函館在住の韓国人、金さん教育大を修了

update 2005/3/22 09:57

 道教育大函館校の大学院修士課程で学んでいる函館在住の韓国人、金美敬(キム・ミキョン)さん(33)が23日、卒業式を迎える。「日本語をもっと勉強したい」と国語教育を専攻し、妊娠、出産、子育てのさなか、修士論文を仕上げた。23日の卒業式では、院生を代表して修了証書を受け取ることになっており、「うれしくて涙が出そう」とその日を心待ちにしている。

 金さんは、韓国の高校、大学で日本語を学んだ後、1997年に来日。東京の日本語学校に通い、結婚と同時に99年函館へ来た。夫の申東●さん(33)は昨年北大水産学部を卒業し、現在は研究員として同大に勤務している。2人の間には、4歳の長男と4カ月の長女がいる。

 日本で生活をするようになって、韓国で習った日本語と実際に使われている日本語との違いに気づいたという金さん。
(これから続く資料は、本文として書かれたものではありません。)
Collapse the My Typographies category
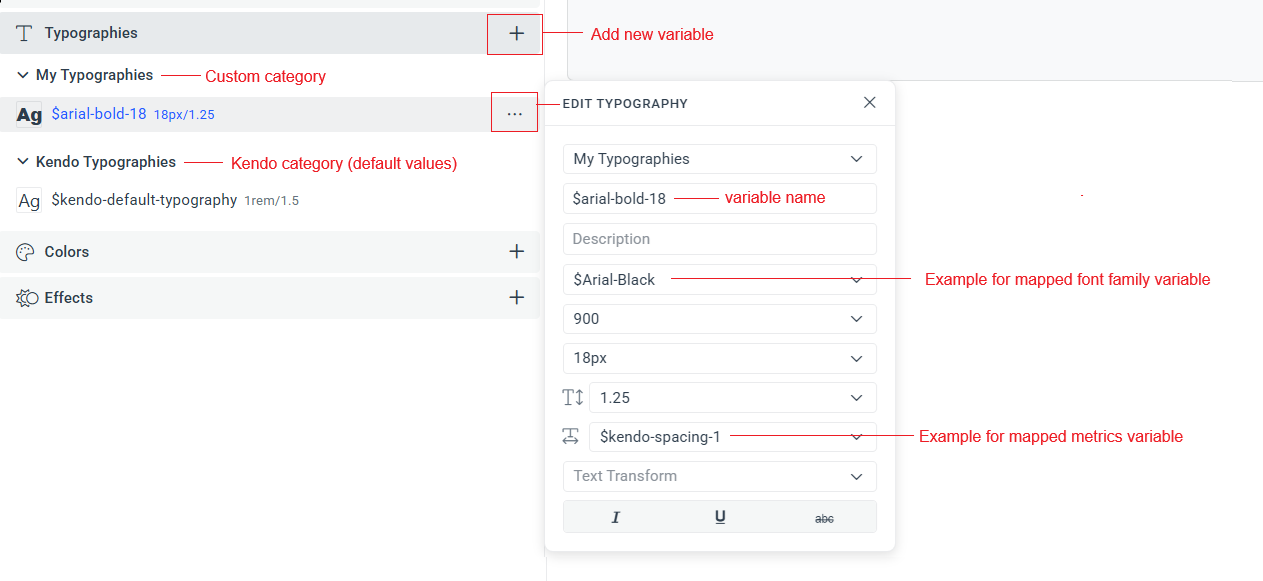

「大学で本物の日本語が勉強したい」と、2003年に同校の門をたたいた。

 それまでの専業主婦生活から一変、日本の若い学生とともに勉強する毎日。古典、漢文、方言などは特に難しく苦労も多かったが、「新しい経験で楽しかった」という。

 修士論文のテーマは「韓国語と日本語の比較研究」。昨年11月に第二子を出産し、論文執筆活動は一時中断せざるを得なかったが、産後1カ月で再開。自宅や学校で辞書を片手に夜中までかかって仕上げた。

 「日本人は受け身をよく使うが、韓国人は直接的な表現が多い。国民性の違いが言葉にも出ている。一つの言葉にいろいろな意味があり、場面によって違うニュアンスがあるのが日本語の魅力でもある」

 昨今の韓国ブームの影響もあり、韓国語や韓国料理の指導などでも忙しい毎日。4月からは「ハングリアン」と題した韓国の交流グループを立ち上げ、韓国語や韓国文化を教える計画もある。韓国で日本語教師の資格を取得済みで、将来的には韓国で日本語指導の仕事に携わりたい考えだが、現在は「函館の若い人に韓国語を教えたい」と張り切っている。

 卒業式には民族衣装のチマチョゴリを着て出席する予定で、「多くの人のサポートがあったからできた。無事に修了できてほっとしている」と笑顔を見せている。